Let’s now move as far away from homophobia as possible. Eurovision. It seems everything in Serbia has to be a reality show. Maybe that’s how we could choose the next president. Anyway, in true Diaspora spirit, we’ve been watching some RTS over the internet. Every Monday we join our compatriots in suspense over who will host the Eurovision song contest next May in Belgrade.
So far the candidates are just embarrassing themselves, next May they will be embarrassing the country. The actors and actresses are the worst. Is it possible to be natural and spontaneous if you’re a Serbian actor? Among the women at least we have the fabulous Bebi Dol and the surprisingly likable Miss Canada. The men should better not be mentioned, at this point. I just hope that in one of the episodes they will take the lot to a stylist to cut those hairs and pluck those eyebrows.

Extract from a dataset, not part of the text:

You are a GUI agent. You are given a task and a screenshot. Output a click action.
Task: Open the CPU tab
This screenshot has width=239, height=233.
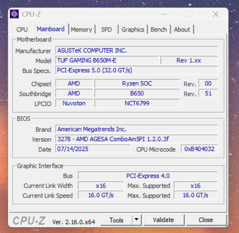22,30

Speaking of embarrassments at next year’s contest, there’s already a petition online to change the design of that awful set. The logo, at least in some of its many variations, can be digestible. All this said, I hope I’ll be able to attend and watch all of this embarrassment live in Belgrade Arena.
Getting back to homophobia now, I hope the rumors are true of a pride parade during Eurovision. It would be a pity to waste the opportunity. Hopefully, all the media attention could actually help avoid bloodshed. If, under pressure, the government is willing to pay good money for the arrest of someone they like, maybe they’re finally ready to protect someone they very much dislike. A shabby stage and a pair of morons doing bad impersonations will not be as damaging to the country’s reputation as someone beating up some rainbow-flag-waving Swedes or Germans on Republic Square.